10 March, 2010

Gene Trees now have intron ticks.

The gene tree images now have little intron "ticks" on them showing how the intron position is placed relative to the protein sequence. An example is shown above. Each tick is a little black line on each side of the green protein bars, on the right. As intron positions have been remarkably stable on the "chordate" side of the metazoan tree (ie, the deutrosomes), one should expect that the introns line up - if they do, it is good evidence that the alignment is right.

There are some interesting things. Ensembl models small frameshifts to create open reading frames around erroneous data as tiny introns. In this code you cannot distinguish these two classes of introns, but as these errors normally come in patches, a run of intron ticks unique to a genome is probably a set of errors (an example is in Gorilla). I've enjoyed browsing around some of my favourite genes to check out that the introns make sense.

There is some more to go here. The fact that the intron ticks disappear on collapsed nodes is a bit frustrating - it would be nice to see "consensus" intron positions (though this is a bit complex to execute underneath).


Anonymous said...

If Ensembl "models small frameshifts to create open reading frames around erroneous data as tiny introns", is there a way to know whether these occur due to errors in the data or if these frameshifts really indicate a pseudogene?

Ensembl Helpdesk (Giulietta) said...

This is a good question. The small introns can be indicators of an erroneous cDNA that does not align 100% to the genome, or a problem with the genomic assembly itself. Or, the transcript may truely not be transcribed and expressed.

To investigate this, one can look at the supporting evidence on which a transcript was based. Click through the diagrams to see the cDNA and/or protein used to determine the transcript.
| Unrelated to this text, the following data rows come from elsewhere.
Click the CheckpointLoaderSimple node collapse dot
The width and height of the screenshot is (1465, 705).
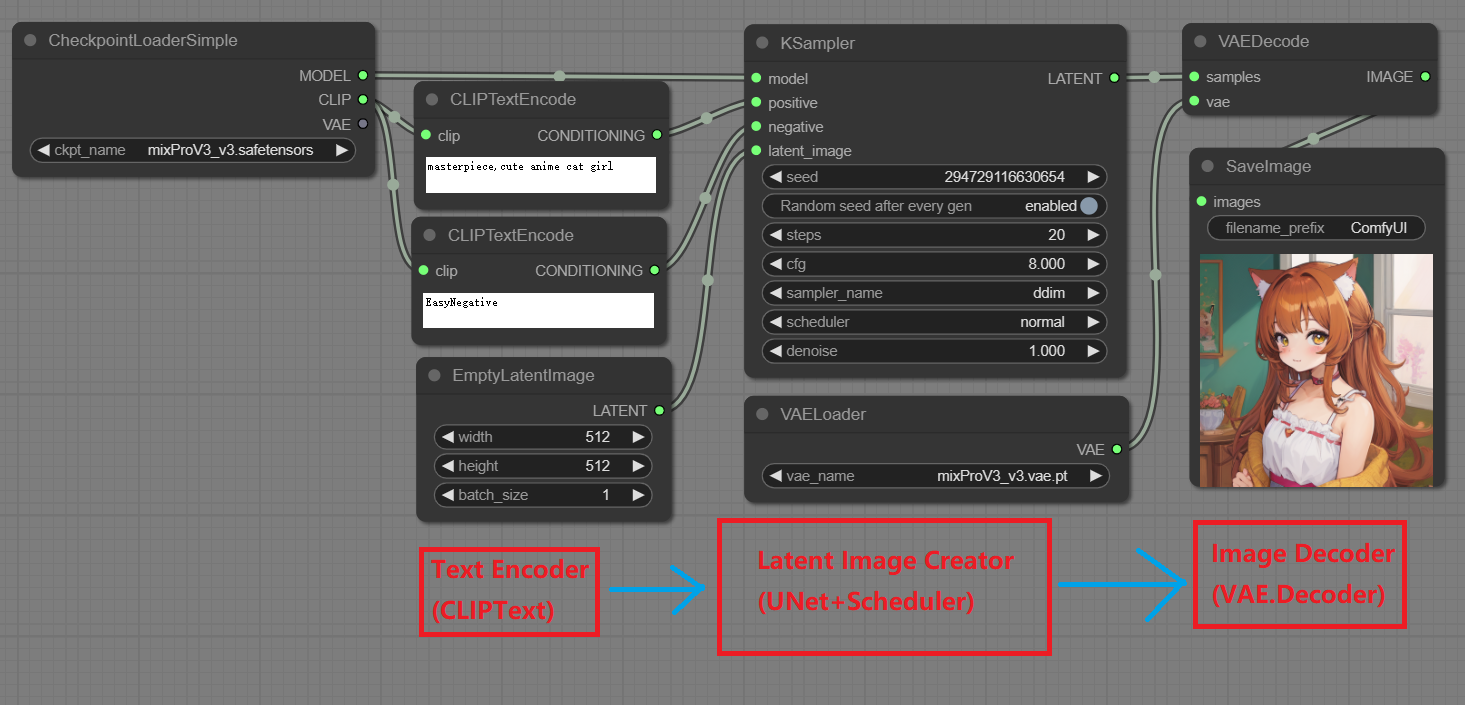[x=30, y=40]
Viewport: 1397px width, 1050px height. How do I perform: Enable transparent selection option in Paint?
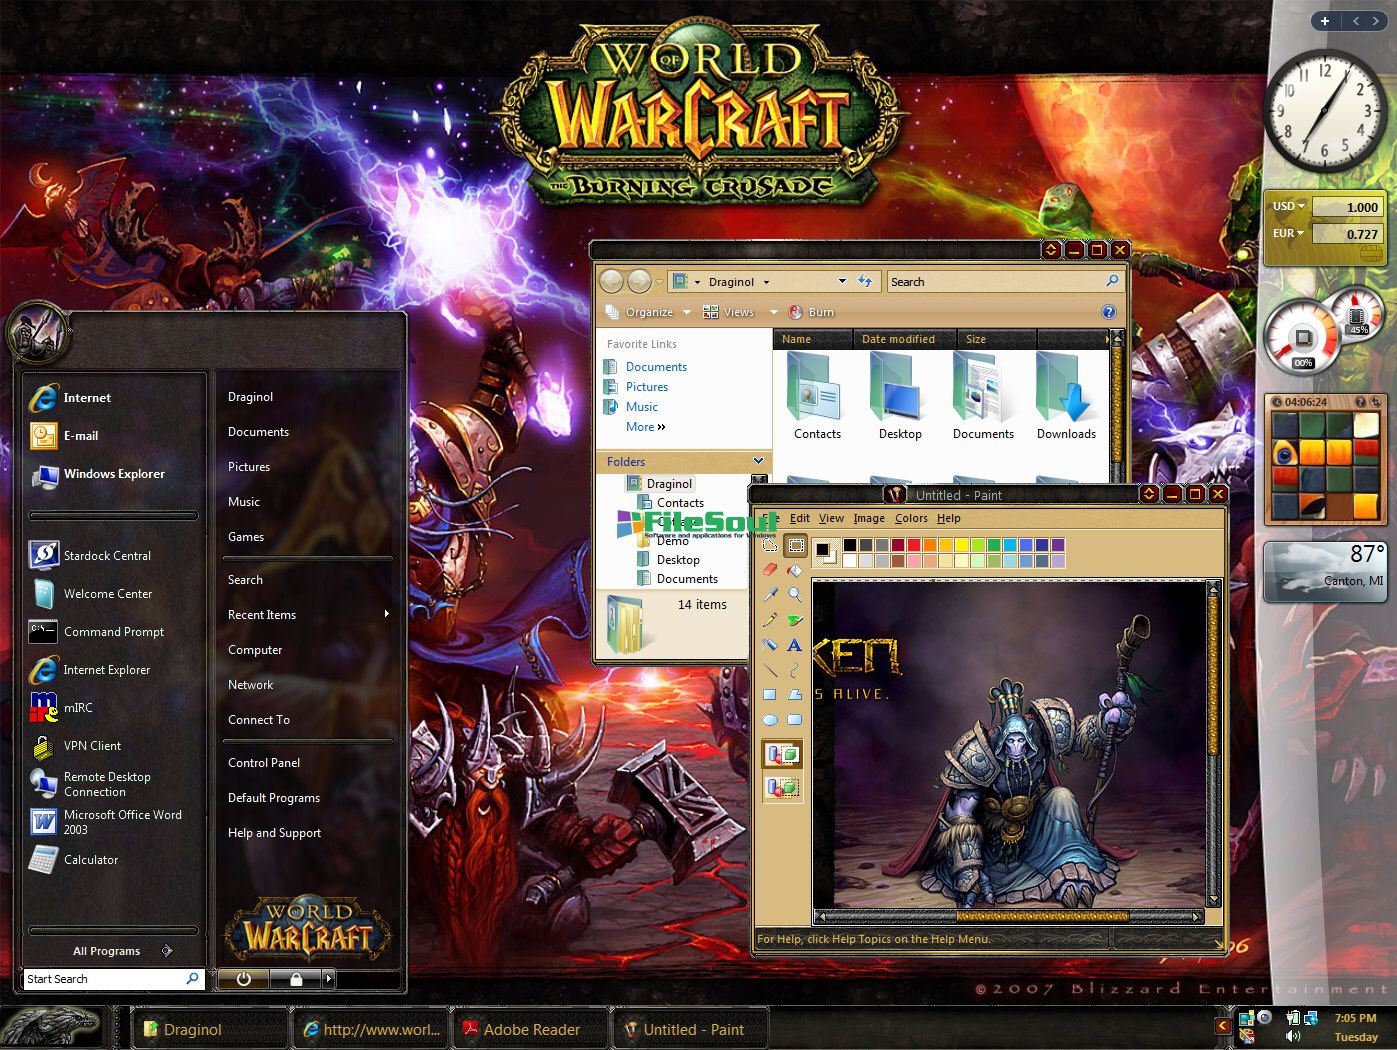[783, 787]
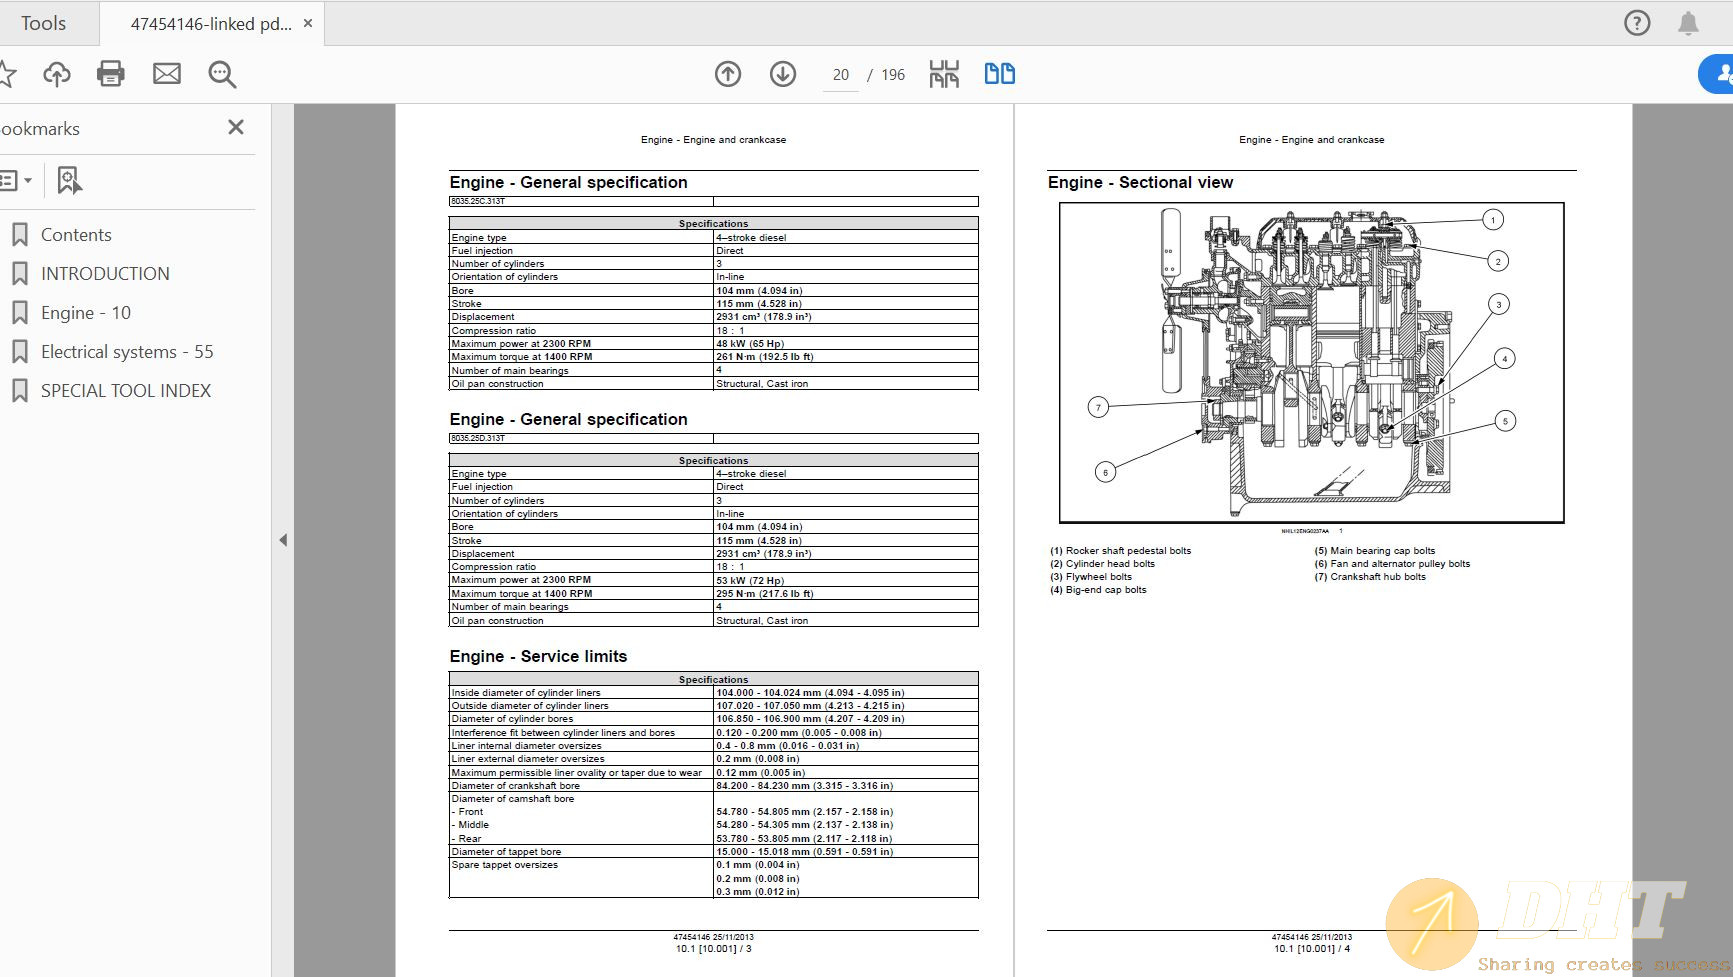Viewport: 1733px width, 977px height.
Task: Select the 47454146-linked pdf document tab
Action: [210, 24]
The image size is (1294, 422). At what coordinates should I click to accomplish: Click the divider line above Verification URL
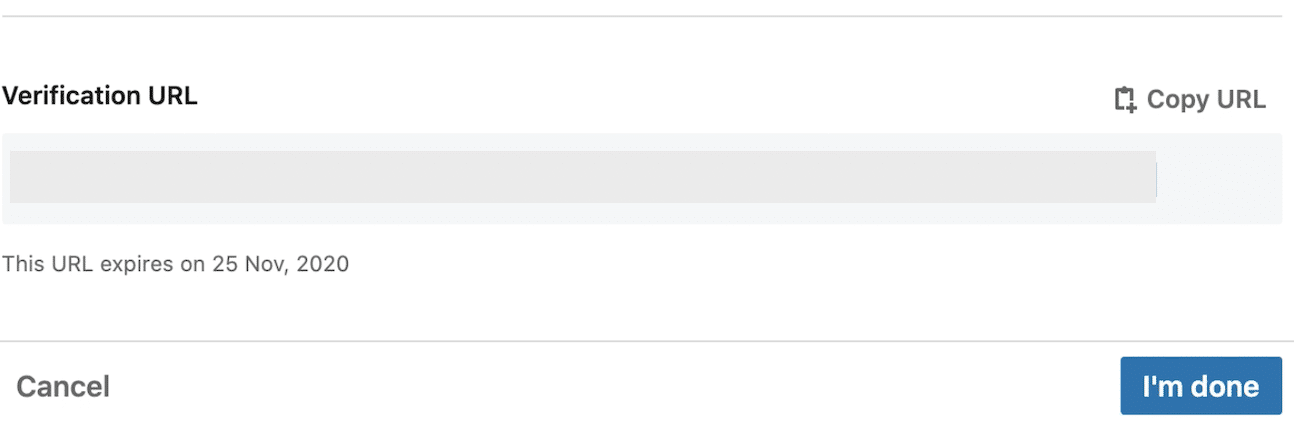(x=642, y=16)
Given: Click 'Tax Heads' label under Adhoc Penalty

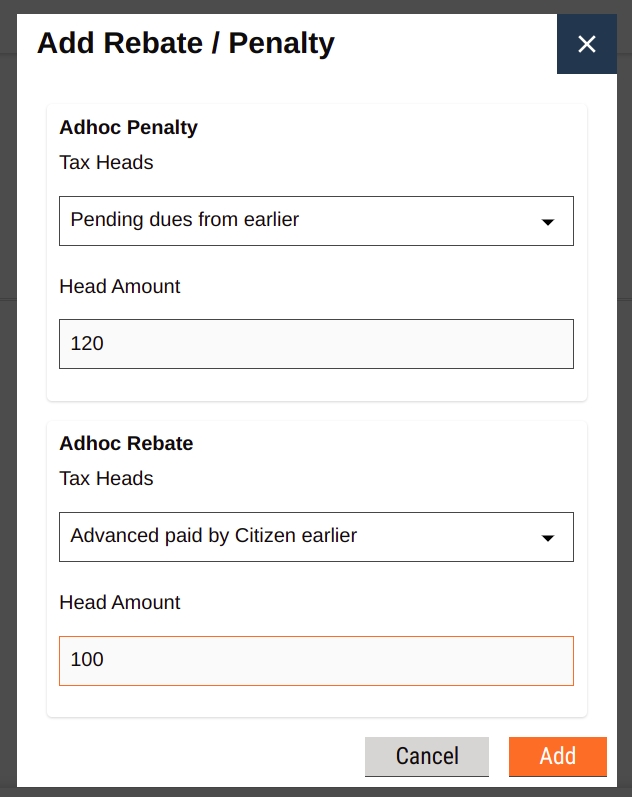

This can indicate if the small introns allowed all records to align (in which case it is more likely a problem with the genomic sequence) or if the evidence itself has a frameshift mutation. Protein evidence and ESTs in the region would back up a "real" protein-coding transcript, as long as they do not also align elsewhere. These tracks can be turned on in the location tab, using the configure this page button at the left.

Finally, to ascertain the quality of a genomic region, for human have a look at the 1000 genomes browser. Comparing the region across multiple individuals can indicate trouble areas of the reference genome. Be aware the coordinates are for the older NCBI36 assembly. To directly compare with the newer GRCh37 assembly, you can use the Ensembl assembly converter.